We did not have research papers or homework of any kind. I could read on my own, but many of my friends couldn't (I credit my teacher-father and teacher-grandmother for that).
It's a different world. And I feel reeeeeeeaaaaaallllllyyyyyyy old saying that.
Honestly, I think it's a good thing. She knows letters, letter sounds, numbers, basic addition. Sometimes she gets the subtraction concept but, in her words, 'why would I ever want less than three apples?!?' So why shouldn't Kindergarten be a more challenging place?
As we were sitting in the waiting area for the coordinator to come and talk to us about her readiness, I hoped we'd done the right things.

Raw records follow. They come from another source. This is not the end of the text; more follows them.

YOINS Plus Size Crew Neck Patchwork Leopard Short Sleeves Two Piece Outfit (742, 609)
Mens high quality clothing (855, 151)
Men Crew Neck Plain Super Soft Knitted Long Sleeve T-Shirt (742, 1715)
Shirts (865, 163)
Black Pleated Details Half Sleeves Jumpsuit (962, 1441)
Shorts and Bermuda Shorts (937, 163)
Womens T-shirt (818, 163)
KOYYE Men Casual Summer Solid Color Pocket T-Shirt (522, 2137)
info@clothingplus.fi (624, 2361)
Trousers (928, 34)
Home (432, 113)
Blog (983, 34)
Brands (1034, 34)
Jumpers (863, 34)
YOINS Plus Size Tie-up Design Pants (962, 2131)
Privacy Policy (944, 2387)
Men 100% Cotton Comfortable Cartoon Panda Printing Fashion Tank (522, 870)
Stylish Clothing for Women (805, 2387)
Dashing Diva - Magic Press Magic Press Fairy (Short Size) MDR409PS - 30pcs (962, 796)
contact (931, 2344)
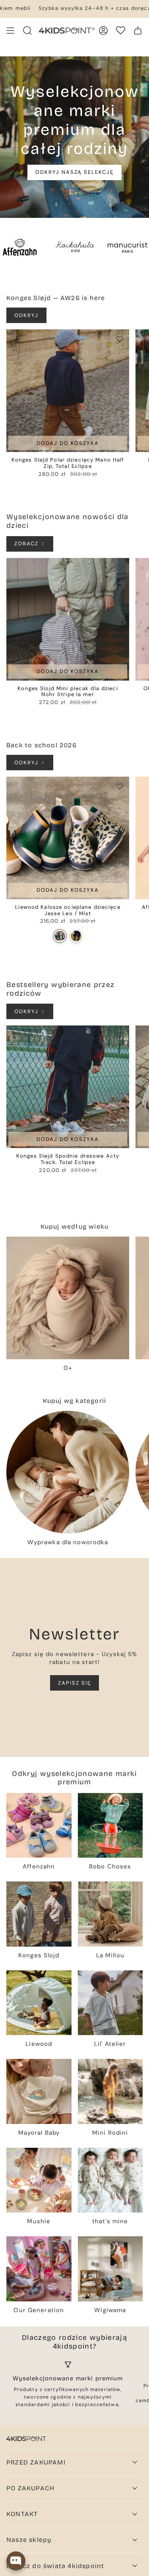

Turned out we did: said the coordinator, 'her foundation is solid, let's help her grow'. Yeah, I got a little teary at that.
And I started thinking about how it isn't just Kindergarten that's changed.
Publishing has changed immensely since I started writing with the intent to publish. Small presses abound, traditional publishers are trying to catch up with smaller presses. Self-publishing isn't such a naughty word any more; there are really talented authors self-pubbing and making a mint!
In Kindergarten, there are the basics that build on the advanced theories: colors, letters, numbers. If bebe doesn't know those, she'll stay right there in the Kindergarten classroom. Kind of like publishing: the basics of story structure, conflict, sexual tension and characterization haven't changed. A good character still makes the book for me and a really good red herring? Be still my heart!
So, take heart, even though Kindergarten (and publishing) are changing so fast, if you master the basics, the rest will fall into place. What do you think, readers? Has publishing changed how we write good stories? Or is publishing making it simpler to have those stories read by outsiders?